Mai come in questa campagna elettorale il potere di Lukashenko detto “batka”, “padre”, così come “padre fondatore” della Bielorussia egli si sente, è apparso in bilico. Una folla oceanica di decine di migliaia di persone ha partecipato al raduno delle tre donne a capo dell’improvvisata opposizione a Minsk prima del voto. Per evitare che il successo della manifestazione si ripetesse anche in altre zone, le autorità hanno così deciso di imbastire in fretta e furia varie feste cittadine per giustificare l’impossibilità di celebrare i comizi.

Le difficoltà economiche frutto della dipendenza dalla Russia, esacerbate dal coronavirus, sembrano aver tolto il velo dagli occhi di un popolo che da ormai qualche anno ha iniziato a sentirsi attratto dal relativo benessere occidentale. Un sentimento coltivato in larga parte dai giovani, interpreti di un orgoglioso nazionalismo bielorusso che poco tiene conto degli ancestrali legami con la Madre Russia. Minsk è così diventata consapevole oggetto delle attenzioni di almeno tre poli: da una parte, ovviamente, Mosca, che alla Bielorussia – scaramucce tattiche a parte – non può permettersi di rinunciare per ragioni di sopravvivenza strategica; dall’altra la Cina, che in Bielorussia ha investito pesantemente allo scopo di farne avamposto delle sue Vie della Seta in Europa; infine l’asse Atlantico, con gli Usa spettatori interessati delle frizioni tra Bielorussia e Russia, desiderosi di spostare il confine europeo alle porte di Mosca.

Emblematico che a congratularsi per primo con Lukashenko per il successo ottenuto sia stato il presidente cinese Xi Jinping, seguito a ruota da Vladimir Putin. Nel silenzio, o al massimo col sottofondo di qualche tenue condanna per la repressione operata dalle forze dell’ordine sui manifestanti, delle cancellerie europee.

Intervistata qualche giorno prima del voto, Svetlana Tikhanovskaja si era detta pressoché certa che Lukashenko avrebbe truccato le elezioni: “Ma come governerà il Paese se sarà ovvio a tutti che non lo hanno votato? Perché le forze dell’ordine dovrebbero eseguire i suoi ordini se di fatto non è un presidente legittimo? E come fa a svegliarsi ogni giorno se sa che nessuno qui, per dirla in modo gentile, lo ama? Perciò penso sia solo una questione di tempo. Di pochissimo tempo. Penso che festeggeremo il nuovo anno liberi da questo regime“.

Andrei Vardomatski, sociologo, professore e analista bielorusso della Warsaw University intervistato da Euronews, ha riassunto così la questione: “La domanda da farsi è quella sulla sfida alle autorità: avranno abbastanza forze per schiacciare questa protesta?

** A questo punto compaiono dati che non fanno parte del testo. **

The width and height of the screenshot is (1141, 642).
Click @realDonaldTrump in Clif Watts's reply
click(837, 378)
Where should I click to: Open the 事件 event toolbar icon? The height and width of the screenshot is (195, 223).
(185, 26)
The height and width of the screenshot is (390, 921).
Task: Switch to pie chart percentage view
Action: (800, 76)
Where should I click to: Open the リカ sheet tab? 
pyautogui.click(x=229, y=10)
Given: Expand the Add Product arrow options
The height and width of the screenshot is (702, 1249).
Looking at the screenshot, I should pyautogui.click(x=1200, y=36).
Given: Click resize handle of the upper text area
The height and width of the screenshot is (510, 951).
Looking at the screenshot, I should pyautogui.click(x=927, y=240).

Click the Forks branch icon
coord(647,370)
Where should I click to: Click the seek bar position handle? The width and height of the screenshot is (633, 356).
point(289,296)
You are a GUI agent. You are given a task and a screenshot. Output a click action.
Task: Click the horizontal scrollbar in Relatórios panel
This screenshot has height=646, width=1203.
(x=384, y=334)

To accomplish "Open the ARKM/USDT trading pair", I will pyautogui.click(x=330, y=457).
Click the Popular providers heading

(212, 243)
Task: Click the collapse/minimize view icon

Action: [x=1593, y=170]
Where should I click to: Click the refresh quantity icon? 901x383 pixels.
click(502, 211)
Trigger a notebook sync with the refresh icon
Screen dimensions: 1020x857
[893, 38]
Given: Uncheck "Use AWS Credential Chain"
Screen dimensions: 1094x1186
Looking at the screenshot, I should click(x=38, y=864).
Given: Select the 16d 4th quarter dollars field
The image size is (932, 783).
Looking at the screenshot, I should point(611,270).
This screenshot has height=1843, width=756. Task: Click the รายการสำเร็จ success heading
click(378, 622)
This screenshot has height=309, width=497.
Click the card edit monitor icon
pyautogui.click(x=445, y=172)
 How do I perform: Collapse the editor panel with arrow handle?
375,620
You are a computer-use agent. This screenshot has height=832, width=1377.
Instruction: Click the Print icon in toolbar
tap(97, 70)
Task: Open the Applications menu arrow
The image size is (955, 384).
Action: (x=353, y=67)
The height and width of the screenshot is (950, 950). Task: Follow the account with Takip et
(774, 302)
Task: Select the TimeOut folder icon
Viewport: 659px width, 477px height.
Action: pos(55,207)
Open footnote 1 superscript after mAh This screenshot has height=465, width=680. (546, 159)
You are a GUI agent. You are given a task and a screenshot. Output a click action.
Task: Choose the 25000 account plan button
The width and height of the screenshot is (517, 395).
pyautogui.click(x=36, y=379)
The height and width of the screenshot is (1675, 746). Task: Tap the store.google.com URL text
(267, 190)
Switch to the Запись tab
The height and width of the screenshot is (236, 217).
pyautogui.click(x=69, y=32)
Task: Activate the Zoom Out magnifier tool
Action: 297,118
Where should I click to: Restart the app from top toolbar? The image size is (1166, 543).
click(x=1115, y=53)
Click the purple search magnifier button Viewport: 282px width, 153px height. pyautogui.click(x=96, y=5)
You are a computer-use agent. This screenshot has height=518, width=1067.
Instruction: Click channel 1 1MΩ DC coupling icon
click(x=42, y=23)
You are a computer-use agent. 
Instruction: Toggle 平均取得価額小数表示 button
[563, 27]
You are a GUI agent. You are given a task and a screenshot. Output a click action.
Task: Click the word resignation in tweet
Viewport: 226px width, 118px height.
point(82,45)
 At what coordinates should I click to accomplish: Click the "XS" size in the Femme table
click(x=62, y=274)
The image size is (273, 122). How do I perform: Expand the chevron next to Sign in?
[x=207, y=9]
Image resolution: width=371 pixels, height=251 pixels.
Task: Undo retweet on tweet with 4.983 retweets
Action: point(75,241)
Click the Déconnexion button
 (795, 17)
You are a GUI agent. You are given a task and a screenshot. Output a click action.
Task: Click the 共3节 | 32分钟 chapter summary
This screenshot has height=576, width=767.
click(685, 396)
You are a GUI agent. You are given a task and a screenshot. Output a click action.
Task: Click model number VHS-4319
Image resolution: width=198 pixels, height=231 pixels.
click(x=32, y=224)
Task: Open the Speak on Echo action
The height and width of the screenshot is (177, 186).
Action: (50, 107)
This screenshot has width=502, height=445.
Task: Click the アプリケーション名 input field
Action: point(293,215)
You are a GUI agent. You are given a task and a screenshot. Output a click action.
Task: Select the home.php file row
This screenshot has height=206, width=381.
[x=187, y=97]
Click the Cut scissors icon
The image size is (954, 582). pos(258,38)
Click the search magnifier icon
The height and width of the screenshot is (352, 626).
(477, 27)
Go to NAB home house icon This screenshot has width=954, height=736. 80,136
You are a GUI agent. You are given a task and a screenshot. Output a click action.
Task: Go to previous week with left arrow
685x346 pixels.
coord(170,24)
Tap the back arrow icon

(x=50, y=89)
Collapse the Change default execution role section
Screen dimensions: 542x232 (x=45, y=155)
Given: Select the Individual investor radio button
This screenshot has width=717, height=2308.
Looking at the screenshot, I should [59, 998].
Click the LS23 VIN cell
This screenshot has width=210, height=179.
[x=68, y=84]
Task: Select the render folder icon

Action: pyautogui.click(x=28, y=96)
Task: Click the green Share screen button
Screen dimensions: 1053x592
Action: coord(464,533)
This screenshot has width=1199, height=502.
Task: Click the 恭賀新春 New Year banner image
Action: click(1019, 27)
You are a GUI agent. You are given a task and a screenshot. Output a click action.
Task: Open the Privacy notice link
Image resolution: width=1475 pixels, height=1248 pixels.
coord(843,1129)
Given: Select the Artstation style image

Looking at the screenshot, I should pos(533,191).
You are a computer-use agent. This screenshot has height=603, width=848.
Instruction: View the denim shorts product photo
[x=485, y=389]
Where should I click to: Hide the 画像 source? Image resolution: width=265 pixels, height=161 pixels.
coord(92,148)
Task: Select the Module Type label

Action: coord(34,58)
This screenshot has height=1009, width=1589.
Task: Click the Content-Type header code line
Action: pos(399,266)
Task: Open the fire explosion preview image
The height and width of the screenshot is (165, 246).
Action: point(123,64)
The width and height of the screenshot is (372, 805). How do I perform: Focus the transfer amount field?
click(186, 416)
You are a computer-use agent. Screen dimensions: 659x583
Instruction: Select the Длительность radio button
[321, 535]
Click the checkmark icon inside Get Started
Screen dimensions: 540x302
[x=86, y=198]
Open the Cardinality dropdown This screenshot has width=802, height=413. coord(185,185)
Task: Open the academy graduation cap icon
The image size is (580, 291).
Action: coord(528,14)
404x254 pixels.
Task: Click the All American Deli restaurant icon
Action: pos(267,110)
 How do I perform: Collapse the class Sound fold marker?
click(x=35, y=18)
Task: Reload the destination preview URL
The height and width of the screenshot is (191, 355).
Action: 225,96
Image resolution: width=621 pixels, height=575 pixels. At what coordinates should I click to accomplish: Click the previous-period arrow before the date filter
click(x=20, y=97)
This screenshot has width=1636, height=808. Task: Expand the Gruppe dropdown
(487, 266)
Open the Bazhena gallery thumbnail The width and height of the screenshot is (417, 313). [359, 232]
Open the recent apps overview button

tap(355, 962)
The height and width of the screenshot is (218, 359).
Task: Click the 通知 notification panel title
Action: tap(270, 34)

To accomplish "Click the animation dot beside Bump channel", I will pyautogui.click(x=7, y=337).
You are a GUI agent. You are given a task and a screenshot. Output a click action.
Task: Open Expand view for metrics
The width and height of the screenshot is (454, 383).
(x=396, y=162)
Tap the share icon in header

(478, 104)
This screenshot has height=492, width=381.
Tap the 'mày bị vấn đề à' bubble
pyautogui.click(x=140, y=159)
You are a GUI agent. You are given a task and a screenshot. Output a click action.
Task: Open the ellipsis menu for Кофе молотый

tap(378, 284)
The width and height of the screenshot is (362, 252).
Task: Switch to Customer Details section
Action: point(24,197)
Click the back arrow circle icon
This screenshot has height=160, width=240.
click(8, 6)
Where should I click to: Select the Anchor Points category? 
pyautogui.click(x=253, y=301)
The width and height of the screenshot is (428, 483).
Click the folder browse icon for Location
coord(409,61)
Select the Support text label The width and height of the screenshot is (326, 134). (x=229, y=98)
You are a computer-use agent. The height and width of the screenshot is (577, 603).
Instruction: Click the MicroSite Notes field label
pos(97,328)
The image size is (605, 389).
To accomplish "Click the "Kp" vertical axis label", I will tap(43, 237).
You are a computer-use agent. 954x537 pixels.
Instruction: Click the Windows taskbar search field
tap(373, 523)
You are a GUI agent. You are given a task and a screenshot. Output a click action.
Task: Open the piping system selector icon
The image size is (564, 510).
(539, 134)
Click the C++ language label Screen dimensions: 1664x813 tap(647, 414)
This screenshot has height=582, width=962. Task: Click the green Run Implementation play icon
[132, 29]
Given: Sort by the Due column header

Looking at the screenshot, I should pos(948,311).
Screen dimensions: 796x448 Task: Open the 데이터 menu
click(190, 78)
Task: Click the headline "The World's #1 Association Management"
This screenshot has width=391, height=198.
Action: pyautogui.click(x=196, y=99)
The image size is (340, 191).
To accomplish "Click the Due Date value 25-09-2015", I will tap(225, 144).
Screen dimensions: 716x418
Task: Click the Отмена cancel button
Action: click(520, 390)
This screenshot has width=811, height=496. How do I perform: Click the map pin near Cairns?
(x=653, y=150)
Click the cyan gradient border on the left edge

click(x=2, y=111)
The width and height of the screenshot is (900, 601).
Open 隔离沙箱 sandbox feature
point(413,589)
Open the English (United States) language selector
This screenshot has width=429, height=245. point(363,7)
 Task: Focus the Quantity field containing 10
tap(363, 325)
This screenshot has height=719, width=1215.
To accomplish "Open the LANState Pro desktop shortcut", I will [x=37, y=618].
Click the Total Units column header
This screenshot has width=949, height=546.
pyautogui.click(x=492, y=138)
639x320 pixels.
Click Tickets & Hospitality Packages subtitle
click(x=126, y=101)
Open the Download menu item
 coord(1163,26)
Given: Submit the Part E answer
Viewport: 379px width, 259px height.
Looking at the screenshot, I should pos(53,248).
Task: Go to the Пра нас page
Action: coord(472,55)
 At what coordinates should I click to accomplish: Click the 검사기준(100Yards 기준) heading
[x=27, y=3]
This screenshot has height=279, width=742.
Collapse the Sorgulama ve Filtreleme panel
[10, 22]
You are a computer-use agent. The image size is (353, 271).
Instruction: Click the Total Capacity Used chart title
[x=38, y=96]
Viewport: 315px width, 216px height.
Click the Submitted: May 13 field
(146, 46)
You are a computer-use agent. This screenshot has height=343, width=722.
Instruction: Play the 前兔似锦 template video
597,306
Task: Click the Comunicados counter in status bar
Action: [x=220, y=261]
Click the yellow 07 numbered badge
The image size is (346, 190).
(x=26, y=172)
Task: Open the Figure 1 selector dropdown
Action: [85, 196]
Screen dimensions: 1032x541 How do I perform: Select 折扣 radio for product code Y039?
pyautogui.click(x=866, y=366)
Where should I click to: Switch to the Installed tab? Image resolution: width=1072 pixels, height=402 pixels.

Se come ogni casalinga Svetlana Tikhanovskaja mostrerà di avere il polso della situazione in casa propria non lo scopriremo oggi. Forse neanche domani. Ma per la prima volta da molti anni la sensazione è che Lukashenko non possa governare senza un popolo. Vincere elezioni truccate non terrà il cambiamento fuori dai confini della Bielorussia in eterno.